[Start of Attachment]

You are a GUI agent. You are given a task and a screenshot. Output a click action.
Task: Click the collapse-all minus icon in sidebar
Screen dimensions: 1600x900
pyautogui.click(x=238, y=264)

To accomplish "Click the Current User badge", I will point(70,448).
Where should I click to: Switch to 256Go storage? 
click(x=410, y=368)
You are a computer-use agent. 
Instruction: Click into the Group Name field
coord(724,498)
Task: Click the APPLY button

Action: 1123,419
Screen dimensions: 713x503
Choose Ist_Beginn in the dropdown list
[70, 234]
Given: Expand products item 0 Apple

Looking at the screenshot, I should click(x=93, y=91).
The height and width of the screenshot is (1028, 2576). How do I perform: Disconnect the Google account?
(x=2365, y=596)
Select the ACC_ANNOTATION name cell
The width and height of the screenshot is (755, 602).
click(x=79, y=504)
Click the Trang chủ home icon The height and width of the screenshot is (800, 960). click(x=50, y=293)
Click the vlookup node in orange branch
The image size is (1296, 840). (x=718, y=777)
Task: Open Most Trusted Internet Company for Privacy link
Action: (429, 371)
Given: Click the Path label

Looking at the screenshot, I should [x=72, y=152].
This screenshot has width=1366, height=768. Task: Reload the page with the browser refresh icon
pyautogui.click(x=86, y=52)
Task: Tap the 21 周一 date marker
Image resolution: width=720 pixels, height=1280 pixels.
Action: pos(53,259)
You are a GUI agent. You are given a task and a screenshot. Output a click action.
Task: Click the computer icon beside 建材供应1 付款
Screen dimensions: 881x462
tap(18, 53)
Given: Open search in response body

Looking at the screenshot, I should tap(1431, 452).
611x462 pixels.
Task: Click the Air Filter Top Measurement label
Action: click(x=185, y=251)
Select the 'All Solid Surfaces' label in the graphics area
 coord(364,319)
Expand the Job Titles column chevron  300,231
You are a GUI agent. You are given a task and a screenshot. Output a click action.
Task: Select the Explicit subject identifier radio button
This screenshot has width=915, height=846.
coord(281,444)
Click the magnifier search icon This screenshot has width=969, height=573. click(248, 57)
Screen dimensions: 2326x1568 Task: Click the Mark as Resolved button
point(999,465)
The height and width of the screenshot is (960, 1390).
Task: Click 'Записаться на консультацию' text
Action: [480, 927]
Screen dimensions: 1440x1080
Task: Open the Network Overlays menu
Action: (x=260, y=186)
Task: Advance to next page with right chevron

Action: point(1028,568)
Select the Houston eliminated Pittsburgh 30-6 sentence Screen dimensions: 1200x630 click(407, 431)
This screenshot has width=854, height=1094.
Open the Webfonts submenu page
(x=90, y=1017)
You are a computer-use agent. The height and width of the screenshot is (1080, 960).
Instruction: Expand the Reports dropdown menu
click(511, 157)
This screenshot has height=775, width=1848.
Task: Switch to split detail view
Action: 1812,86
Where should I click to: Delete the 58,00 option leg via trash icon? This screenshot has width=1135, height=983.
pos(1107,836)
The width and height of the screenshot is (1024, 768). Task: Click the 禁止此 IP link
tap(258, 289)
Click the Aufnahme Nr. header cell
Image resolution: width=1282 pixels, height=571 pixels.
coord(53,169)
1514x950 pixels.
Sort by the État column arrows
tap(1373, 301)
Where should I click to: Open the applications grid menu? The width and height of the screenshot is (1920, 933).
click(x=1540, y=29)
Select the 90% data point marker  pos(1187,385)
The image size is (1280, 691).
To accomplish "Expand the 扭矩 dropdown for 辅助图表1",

[End of Attachment]

= Work instruction =
From the data above, copy each line exactly.

= Task result =
You are a GUI agent. You are given a task and a screenshot. Output a click action.
Task: Click the collapse-all minus icon in sidebar
Screen dimensions: 1600x900
pyautogui.click(x=238, y=264)

To accomplish "Click the Current User badge", I will point(70,448).
Where should I click to: Switch to 256Go storage? 
click(x=410, y=368)
You are a computer-use agent. 
Instruction: Click into the Group Name field
coord(724,498)
Task: Click the APPLY button

Action: 1123,419
Screen dimensions: 713x503
Choose Ist_Beginn in the dropdown list
[70, 234]
Given: Expand products item 0 Apple

Looking at the screenshot, I should click(x=93, y=91).
The height and width of the screenshot is (1028, 2576). How do I perform: Disconnect the Google account?
(x=2365, y=596)
Select the ACC_ANNOTATION name cell
The width and height of the screenshot is (755, 602).
click(x=79, y=504)
Click the Trang chủ home icon The height and width of the screenshot is (800, 960). click(x=50, y=293)
Click the vlookup node in orange branch
The image size is (1296, 840). (x=718, y=777)
Task: Open Most Trusted Internet Company for Privacy link
Action: (429, 371)
Given: Click the Path label

Looking at the screenshot, I should [x=72, y=152].
This screenshot has width=1366, height=768. Task: Reload the page with the browser refresh icon
pyautogui.click(x=86, y=52)
Task: Tap the 21 周一 date marker
Image resolution: width=720 pixels, height=1280 pixels.
Action: pos(53,259)
You are a GUI agent. You are given a task and a screenshot. Output a click action.
Task: Click the computer icon beside 建材供应1 付款
Screen dimensions: 881x462
tap(18, 53)
Given: Open search in response body

Looking at the screenshot, I should tap(1431, 452).
611x462 pixels.
Task: Click the Air Filter Top Measurement label
Action: click(x=185, y=251)
Select the 'All Solid Surfaces' label in the graphics area
 coord(364,319)
Expand the Job Titles column chevron  300,231
You are a GUI agent. You are given a task and a screenshot. Output a click action.
Task: Select the Explicit subject identifier radio button
This screenshot has width=915, height=846.
coord(281,444)
Click the magnifier search icon This screenshot has width=969, height=573. click(248, 57)
Screen dimensions: 2326x1568 Task: Click the Mark as Resolved button
point(999,465)
The height and width of the screenshot is (960, 1390).
Task: Click 'Записаться на консультацию' text
Action: [480, 927]
Screen dimensions: 1440x1080
Task: Open the Network Overlays menu
Action: (x=260, y=186)
Task: Advance to next page with right chevron

Action: point(1028,568)
Select the Houston eliminated Pittsburgh 30-6 sentence Screen dimensions: 1200x630 click(407, 431)
This screenshot has width=854, height=1094.
Open the Webfonts submenu page
(x=90, y=1017)
You are a computer-use agent. The height and width of the screenshot is (1080, 960).
Instruction: Expand the Reports dropdown menu
click(511, 157)
This screenshot has height=775, width=1848.
Task: Switch to split detail view
Action: 1812,86
Where should I click to: Delete the 58,00 option leg via trash icon? This screenshot has width=1135, height=983.
pos(1107,836)
The width and height of the screenshot is (1024, 768). Task: Click the 禁止此 IP link
tap(258, 289)
Click the Aufnahme Nr. header cell
Image resolution: width=1282 pixels, height=571 pixels.
coord(53,169)
1514x950 pixels.
Sort by the État column arrows
tap(1373, 301)
Where should I click to: Open the applications grid menu? The width and height of the screenshot is (1920, 933).
click(x=1540, y=29)
Select the 90% data point marker  pos(1187,385)
The image size is (1280, 691).
To accomplish "Expand the 扭矩 dropdown for 辅助图表1",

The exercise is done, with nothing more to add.